WORK TO COMPLETE
Your answer must be an exact retyping of the line containing "Instruction: Expand the" and every line after it through the end of the records below, with no pictures and nothing else.

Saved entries
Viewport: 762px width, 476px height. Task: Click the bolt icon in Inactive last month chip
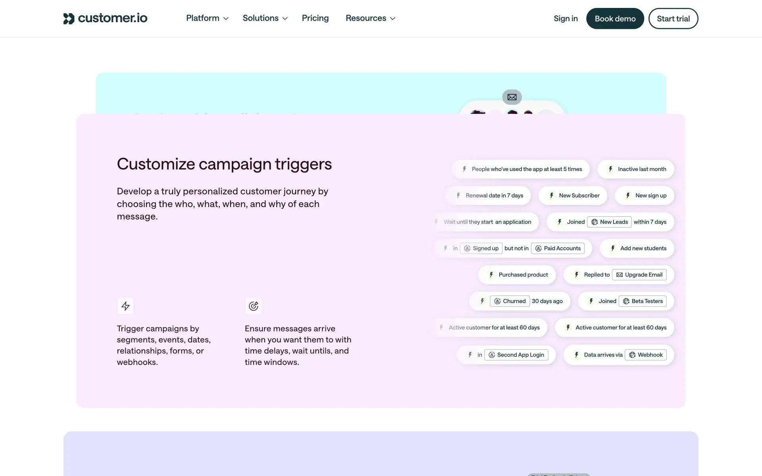point(610,169)
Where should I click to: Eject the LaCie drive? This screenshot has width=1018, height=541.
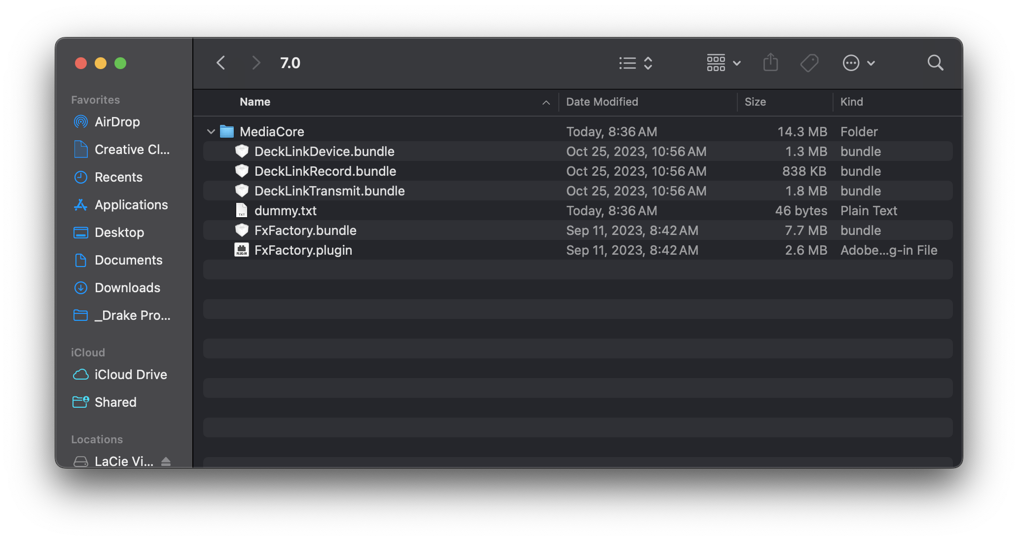166,461
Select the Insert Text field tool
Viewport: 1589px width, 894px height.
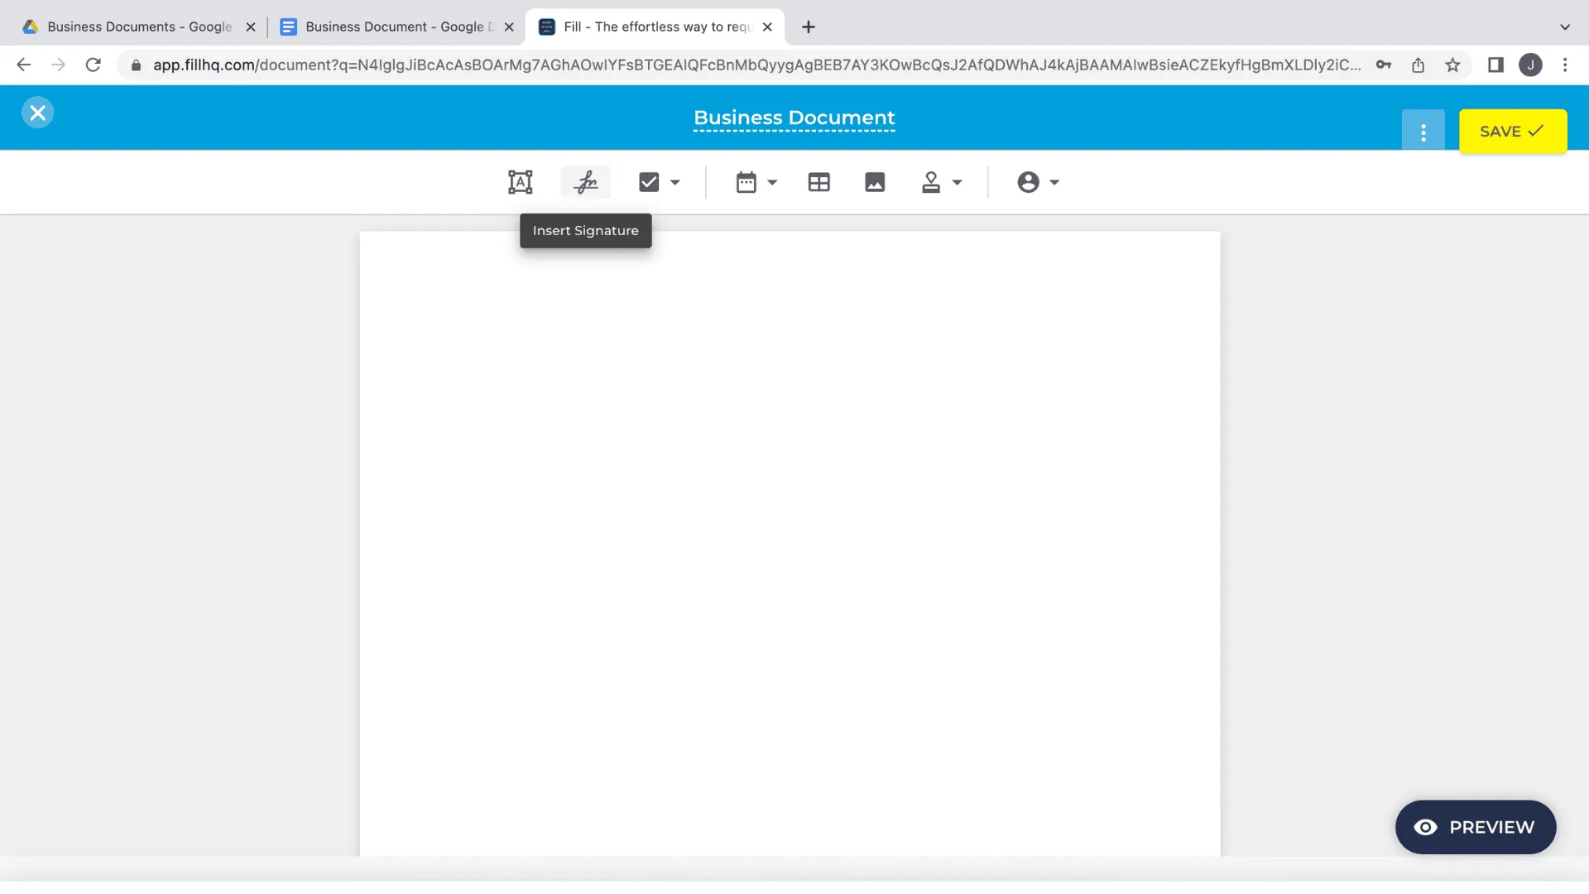pyautogui.click(x=520, y=182)
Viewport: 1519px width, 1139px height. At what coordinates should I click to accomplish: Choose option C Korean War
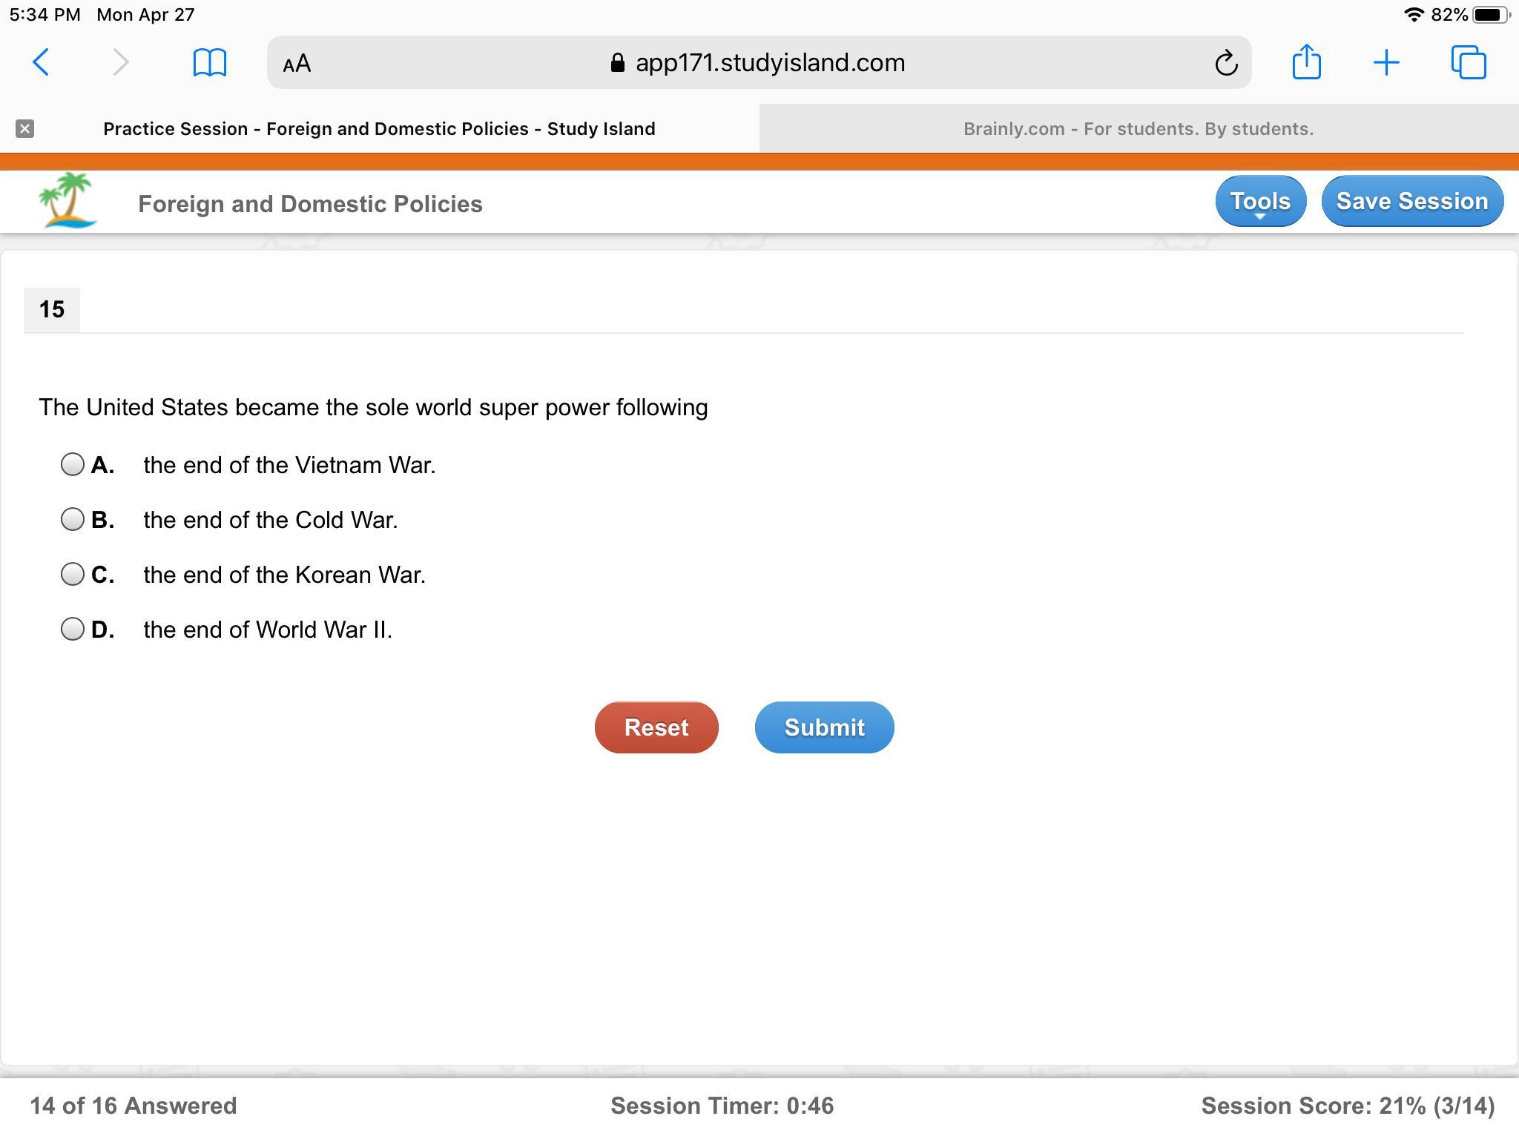pyautogui.click(x=73, y=575)
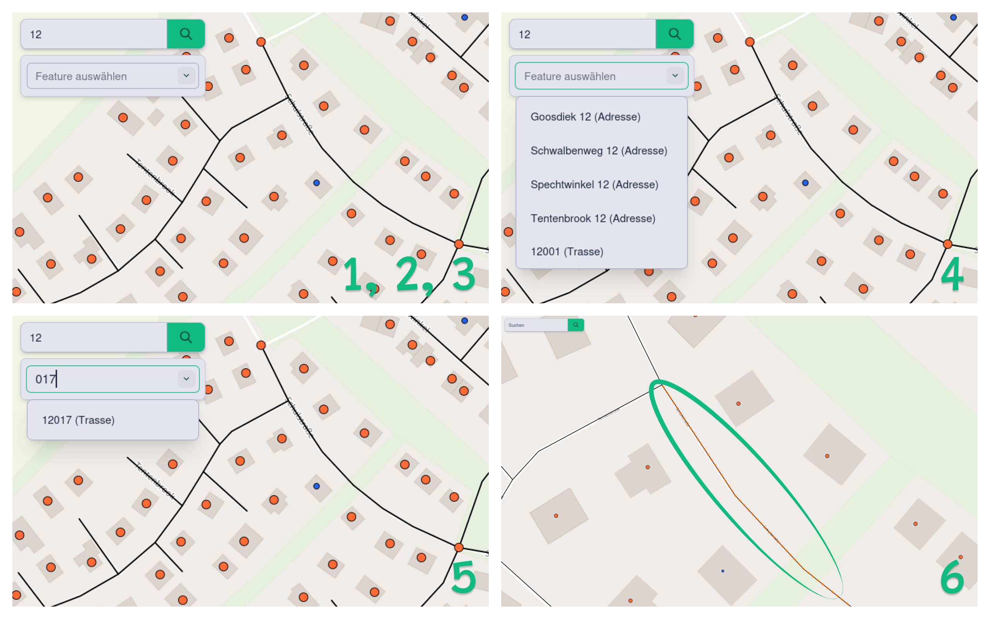Expand the Feature auswählen dropdown in panel 1
Image resolution: width=990 pixels, height=619 pixels.
pyautogui.click(x=187, y=76)
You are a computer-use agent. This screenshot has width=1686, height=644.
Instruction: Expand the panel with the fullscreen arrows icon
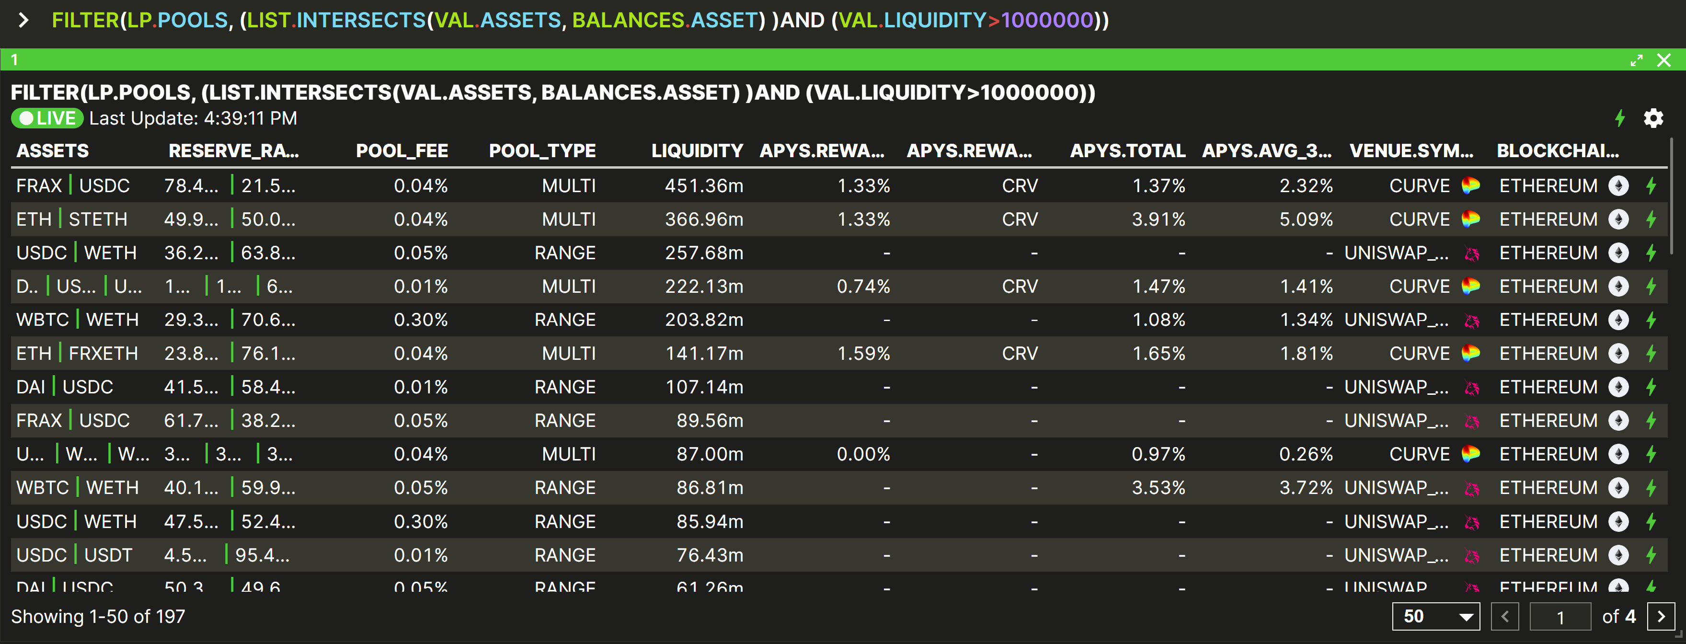pos(1636,60)
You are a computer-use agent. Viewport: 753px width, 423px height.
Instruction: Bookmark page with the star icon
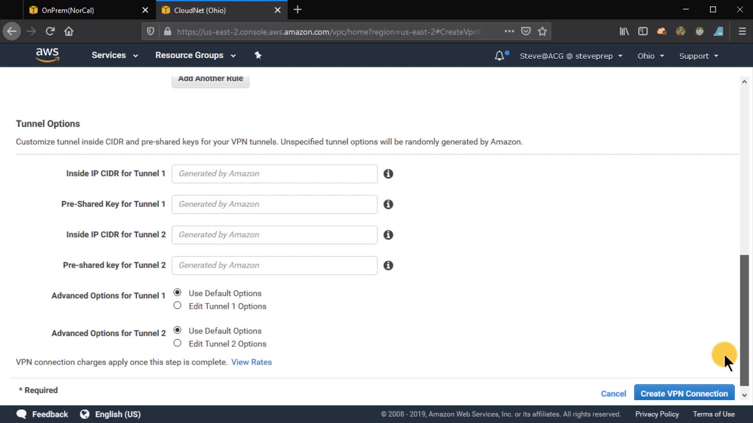point(542,31)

TASK RESULT
Instruction: Expand the panel with the fullscreen arrows icon
pos(1636,60)
You are a computer-use agent. Viewport: 753px width, 423px height.
Instruction: Bookmark page with the star icon
point(542,31)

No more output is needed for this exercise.